Hacettepe Konferanslarının 10'uncusuna katılan Milli Eğitim Bakanı Ziya Selçuk, "Dersleri herkes alıyor, herkes buradan bir diploma alma olasılığına sahip, herkes bu notları alabilir, geçebilir sınıflarını ama sizi siz yapan özelleştiren, özgünleştiren şey ders dışında yaptıklarınızdır" dedi.

Milli Eğitim Bakanı Selçuk, Hacettepe Üniversitesinin 50. kuruluş yıldönümü çerçevesinde başlatılan Hacettepe Konferanslarının 10'uncusuna katıldı. Beytepe Kongre Merkezinde düzenlenen konferansta konuşan Bakan Selçuk, "Vizyon 2023 Dökümanı içerisinde önemsediğimiz birkaç anahtar kavram var. Bir tanesi 'öğretmen' kavramı. Öğretmenlik aslında bizim başlatıcı öğemiz, baş aktörümüz öğretmen. Çok genel bir kuraldan hep söz edilir. Hiçbir ülkenin eğitim sisteminin kalitesi öğretmeninin niteliğini aşamaz. Dolayısıyla, bizim öğretmenle başlamamız lazım ve öğretmenimize yatırım yapmamız lazım. Bugün Kuzey Amerika'da mezuniyetinden iki yıl geçmişse onların not ortalaması dikkate alınmıyor çünkü 'o bilgiler eskidi artık' diyorlar. Dolayısıyla bir yerden mezun olup bunu 30 sene kullanamazsınız, öğretmene sürekli yatırım yapmak zorundayız, bunun karşılığını almak zorundayız. Aksi taktirde sorun çıkar. Bir söz vardır: 'Öğretmenleri beslemezseniz çocukları yerler' diye. Şimdi burada, eğer öğretmenle ilgili bu açılımı sağlamazsak ki bunu kaynağından başlatmak zorundayız, yani öğretmene yetiştirmeden başlatmak zorundayız. 12 Eylül'den beri de bu konuda maalesef bir yol alamamışız fakat son zamanlarda 2-3 aydır Yüksek Öğretim Kurulumuzda Sayın Başkan ile beraber, ekibi ile beraber çok işlevsel, çok yararlı görüşmeler yaptık. Protokoller imzaladık, imzalayacağız. Öğretmen yetiştirmenin kaynağı konusunda yeni bir açılım başlatacağız. Bu, dediğim gibi, 12 Eylül'den beri hiç yapılmadı. Bazı pilot eğitim fakültelerinin bu projenin içerisinde ele alınmasıyla durumun başlayacağını ifade edebilirim" ifadesini kullandı.

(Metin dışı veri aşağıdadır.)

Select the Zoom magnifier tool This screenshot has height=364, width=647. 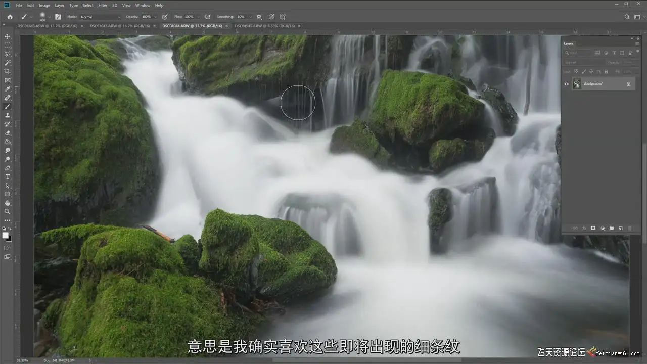[x=8, y=212]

Öğretmen kavramından sonra bir başka kavramın da 'müdür, yönetici' kavramı olduğunu ifade eden Bakan Selçuk, "Aslında bizim sistemdeki en kısa yolumuz okul yöneticileri. Yani biz, okul yöneticisini eğer çalışmazsak, o konuda çalışmazsak kısa vadede iş yapma ihtimalimiz zor çünkü öğretmenlerle gerek içerik açısından gerekse öğretmen sayısı bakımından bakıldığında birtakım projeleri nihayetlendirmek oldukça zaman alıcı şeyler. Bu nedenle okul yöneticileriyle hemen bir sene içerisinde belirli bir akreditasyon ve standardizasyon çalışmasıyla bütün Türkiye'deki bütün okulların yöneticilerini belli bir duruma getirmemiz mümkün olabilir" şeklinde konuştu.

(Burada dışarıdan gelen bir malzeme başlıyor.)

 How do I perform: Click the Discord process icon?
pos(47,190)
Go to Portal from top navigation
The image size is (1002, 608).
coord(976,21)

Okul kavramına da dikkat çeken Bakan Selçuk, "Bir okul kendi başına bir bütünlüğü olan bir organizma gibidir. O kendi içerisinde yaşama kabiliyetine sahip olursa bütün organizmanın birbiriyle uyumunu sağlamak konusunda daha rahat hareket ederiz. Bu sebeple bütün okullarla ilgili bir okul profili çalışmamız var, bitmek üzere. Okulların her birini çevrimiçi olarak, anlık olarak izleme imkanımız olacak" değerlendirmesini yaptı.

Tasarım atölyeleri

Mesleki eğitimin ekonomi ile bağlantısını ve yüksek öğretime gidişatını önemsediklerini belirten Selçuk, bunu ilk okulda da başlatmak istediklerini kaydererek, "bu amaçla yapmak istediğimiz şeylerden biri de tasarım-beceri atölyeleri" dedi. Tasarım atölyelerindeki temel çıkışın yüksek öğretime yansıyan alanların grupsal olarak her birinin ilkokuldaki atölyelere izdüşümünü koymak olduğunu kaydetti.

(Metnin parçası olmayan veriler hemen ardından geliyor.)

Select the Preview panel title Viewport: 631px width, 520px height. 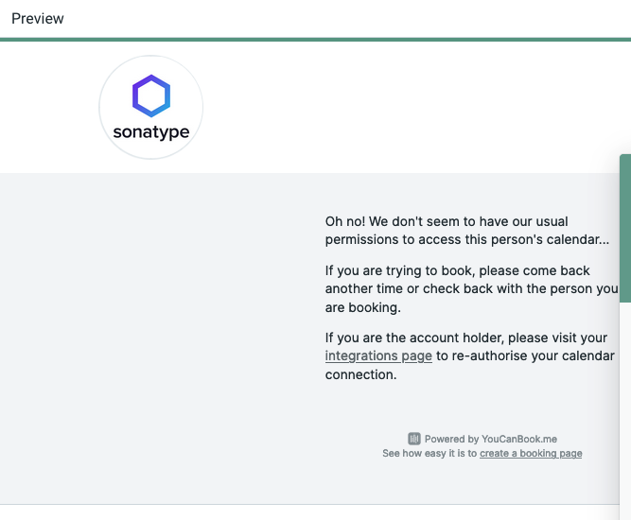pyautogui.click(x=38, y=19)
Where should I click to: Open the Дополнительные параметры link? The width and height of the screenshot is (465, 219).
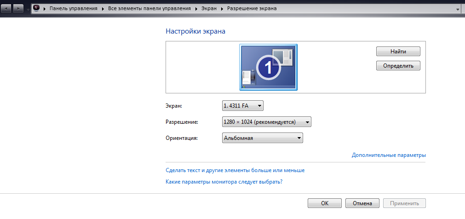389,155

Türkiye'de herkesin üniversite mezunu olmasının doğru olmadığını kaydeden Selçuk, "Toplumun farkı katmanlarda farklı elemanlara ihtiyacı var. Bu ihtiyacı karşılamak için çok donanımlı mesleki eğitim kuruluşları, çocukların meslek liselerinden, teknik liselerden mezun olmalarını da gerçekleştirmeli ki onlar, para kazanabilecekleri, üretim yapabilecekleri ortamları bulabilsinler" diyerek tümüyle bir zihniyet değişikliği yaptıklarını kaydetti.

"Üniversite öğrencileri olarak sizi farklılaştıran tek şey ders dışında yaptıklarınızdır" diyen Selçuk, "Dersleri herkes alıyor, herkes buradan bir diploma alma olasılığına sahip, herkes bu notları alabilir, geçebilir sınıflarını ama sizi siz yapan özelleştiren, özgünleştiren şey ders dışında yaptıklarınızdır" diye konuştu.